§ **Problem description**
Once the data has been read, return all of it precisely as written.

Top of Records provided

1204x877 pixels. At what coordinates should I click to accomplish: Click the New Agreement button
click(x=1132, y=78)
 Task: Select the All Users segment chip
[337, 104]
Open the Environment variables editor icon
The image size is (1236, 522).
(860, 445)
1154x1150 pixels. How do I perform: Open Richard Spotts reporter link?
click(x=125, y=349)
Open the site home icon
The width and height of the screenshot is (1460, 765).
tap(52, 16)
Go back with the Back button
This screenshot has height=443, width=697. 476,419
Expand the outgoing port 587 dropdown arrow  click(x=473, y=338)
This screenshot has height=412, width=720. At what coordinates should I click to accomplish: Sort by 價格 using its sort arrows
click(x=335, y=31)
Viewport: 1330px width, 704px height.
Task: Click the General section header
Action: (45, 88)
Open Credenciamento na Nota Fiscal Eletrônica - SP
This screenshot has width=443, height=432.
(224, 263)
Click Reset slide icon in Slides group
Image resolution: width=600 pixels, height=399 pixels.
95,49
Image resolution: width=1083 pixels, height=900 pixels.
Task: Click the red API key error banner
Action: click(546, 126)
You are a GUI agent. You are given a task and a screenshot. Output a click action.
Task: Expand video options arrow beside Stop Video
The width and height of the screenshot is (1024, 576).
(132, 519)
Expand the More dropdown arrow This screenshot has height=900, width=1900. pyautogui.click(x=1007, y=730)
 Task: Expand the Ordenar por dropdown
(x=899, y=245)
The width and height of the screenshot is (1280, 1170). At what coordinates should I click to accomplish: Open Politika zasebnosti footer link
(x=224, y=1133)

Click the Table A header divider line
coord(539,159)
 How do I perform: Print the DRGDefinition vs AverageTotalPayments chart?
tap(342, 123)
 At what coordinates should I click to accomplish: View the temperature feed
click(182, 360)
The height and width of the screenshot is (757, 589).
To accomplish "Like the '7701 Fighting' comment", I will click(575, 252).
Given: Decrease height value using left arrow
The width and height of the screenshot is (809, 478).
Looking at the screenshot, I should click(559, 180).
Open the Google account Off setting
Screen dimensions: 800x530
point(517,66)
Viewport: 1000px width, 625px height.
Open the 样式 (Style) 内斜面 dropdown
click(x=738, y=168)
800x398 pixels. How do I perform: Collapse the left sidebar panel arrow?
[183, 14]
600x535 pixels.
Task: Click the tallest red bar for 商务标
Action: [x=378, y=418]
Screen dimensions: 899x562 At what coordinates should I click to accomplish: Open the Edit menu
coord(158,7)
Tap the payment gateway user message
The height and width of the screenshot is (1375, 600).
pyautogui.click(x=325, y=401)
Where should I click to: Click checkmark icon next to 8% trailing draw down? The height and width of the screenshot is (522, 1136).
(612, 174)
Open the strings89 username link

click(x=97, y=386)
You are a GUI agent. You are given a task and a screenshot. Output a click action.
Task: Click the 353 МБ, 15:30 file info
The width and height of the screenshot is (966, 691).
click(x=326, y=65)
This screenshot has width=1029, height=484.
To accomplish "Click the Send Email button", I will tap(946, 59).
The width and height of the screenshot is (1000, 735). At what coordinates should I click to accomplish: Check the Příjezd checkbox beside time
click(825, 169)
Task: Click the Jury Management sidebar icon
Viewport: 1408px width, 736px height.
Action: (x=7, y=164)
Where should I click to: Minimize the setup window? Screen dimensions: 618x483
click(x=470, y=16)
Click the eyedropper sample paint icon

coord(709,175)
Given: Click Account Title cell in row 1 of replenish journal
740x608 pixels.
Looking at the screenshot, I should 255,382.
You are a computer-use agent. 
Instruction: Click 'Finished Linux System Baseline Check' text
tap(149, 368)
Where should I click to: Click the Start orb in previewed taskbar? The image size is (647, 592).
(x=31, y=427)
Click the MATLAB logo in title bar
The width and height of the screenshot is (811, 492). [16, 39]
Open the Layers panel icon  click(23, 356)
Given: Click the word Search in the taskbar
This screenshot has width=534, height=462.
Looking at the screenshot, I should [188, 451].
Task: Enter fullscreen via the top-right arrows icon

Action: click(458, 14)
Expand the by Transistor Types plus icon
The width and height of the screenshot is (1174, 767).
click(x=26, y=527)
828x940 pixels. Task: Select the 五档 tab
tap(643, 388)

Bottom of Records provided

§ **Output**
1204x877 pixels. At what coordinates should I click to accomplish: Click the New Agreement button
click(x=1132, y=78)
 Task: Select the All Users segment chip
[337, 104]
Open the Environment variables editor icon
The image size is (1236, 522).
(860, 445)
1154x1150 pixels. How do I perform: Open Richard Spotts reporter link?
click(x=125, y=349)
Open the site home icon
The width and height of the screenshot is (1460, 765).
tap(52, 16)
Go back with the Back button
This screenshot has height=443, width=697. 476,419
Expand the outgoing port 587 dropdown arrow  click(x=473, y=338)
This screenshot has height=412, width=720. At what coordinates should I click to accomplish: Sort by 價格 using its sort arrows
click(x=335, y=31)
Viewport: 1330px width, 704px height.
Task: Click the General section header
Action: (45, 88)
Open Credenciamento na Nota Fiscal Eletrônica - SP
This screenshot has width=443, height=432.
(224, 263)
Click Reset slide icon in Slides group
Image resolution: width=600 pixels, height=399 pixels.
95,49
Image resolution: width=1083 pixels, height=900 pixels.
Task: Click the red API key error banner
Action: click(546, 126)
You are a GUI agent. You are given a task and a screenshot. Output a click action.
Task: Expand video options arrow beside Stop Video
The width and height of the screenshot is (1024, 576).
(132, 519)
Expand the More dropdown arrow This screenshot has height=900, width=1900. pyautogui.click(x=1007, y=730)
 Task: Expand the Ordenar por dropdown
(x=899, y=245)
The width and height of the screenshot is (1280, 1170). At what coordinates should I click to accomplish: Open Politika zasebnosti footer link
(x=224, y=1133)

Click the Table A header divider line
coord(539,159)
 How do I perform: Print the DRGDefinition vs AverageTotalPayments chart?
tap(342, 123)
 At what coordinates should I click to accomplish: View the temperature feed
click(182, 360)
The height and width of the screenshot is (757, 589).
To accomplish "Like the '7701 Fighting' comment", I will click(575, 252).
Given: Decrease height value using left arrow
The width and height of the screenshot is (809, 478).
Looking at the screenshot, I should click(559, 180).
Open the Google account Off setting
Screen dimensions: 800x530
point(517,66)
Viewport: 1000px width, 625px height.
Open the 样式 (Style) 内斜面 dropdown
click(x=738, y=168)
800x398 pixels. How do I perform: Collapse the left sidebar panel arrow?
[183, 14]
600x535 pixels.
Task: Click the tallest red bar for 商务标
Action: [x=378, y=418]
Screen dimensions: 899x562 At what coordinates should I click to accomplish: Open the Edit menu
coord(158,7)
Tap the payment gateway user message
The height and width of the screenshot is (1375, 600).
pyautogui.click(x=325, y=401)
Where should I click to: Click checkmark icon next to 8% trailing draw down? The height and width of the screenshot is (522, 1136).
(612, 174)
Open the strings89 username link

click(x=97, y=386)
You are a GUI agent. You are given a task and a screenshot. Output a click action.
Task: Click the 353 МБ, 15:30 file info
The width and height of the screenshot is (966, 691).
click(x=326, y=65)
This screenshot has width=1029, height=484.
To accomplish "Click the Send Email button", I will tap(946, 59).
The width and height of the screenshot is (1000, 735). At what coordinates should I click to accomplish: Check the Příjezd checkbox beside time
click(825, 169)
Task: Click the Jury Management sidebar icon
Viewport: 1408px width, 736px height.
Action: (x=7, y=164)
Where should I click to: Minimize the setup window? Screen dimensions: 618x483
click(x=470, y=16)
Click the eyedropper sample paint icon

coord(709,175)
Given: Click Account Title cell in row 1 of replenish journal
740x608 pixels.
Looking at the screenshot, I should 255,382.
You are a computer-use agent. 
Instruction: Click 'Finished Linux System Baseline Check' text
tap(149, 368)
Where should I click to: Click the Start orb in previewed taskbar? The image size is (647, 592).
(x=31, y=427)
Click the MATLAB logo in title bar
The width and height of the screenshot is (811, 492). [16, 39]
Open the Layers panel icon  click(23, 356)
Given: Click the word Search in the taskbar
This screenshot has width=534, height=462.
Looking at the screenshot, I should [188, 451].
Task: Enter fullscreen via the top-right arrows icon

Action: click(458, 14)
Expand the by Transistor Types plus icon
The width and height of the screenshot is (1174, 767).
click(x=26, y=527)
828x940 pixels. Task: Select the 五档 tab
tap(643, 388)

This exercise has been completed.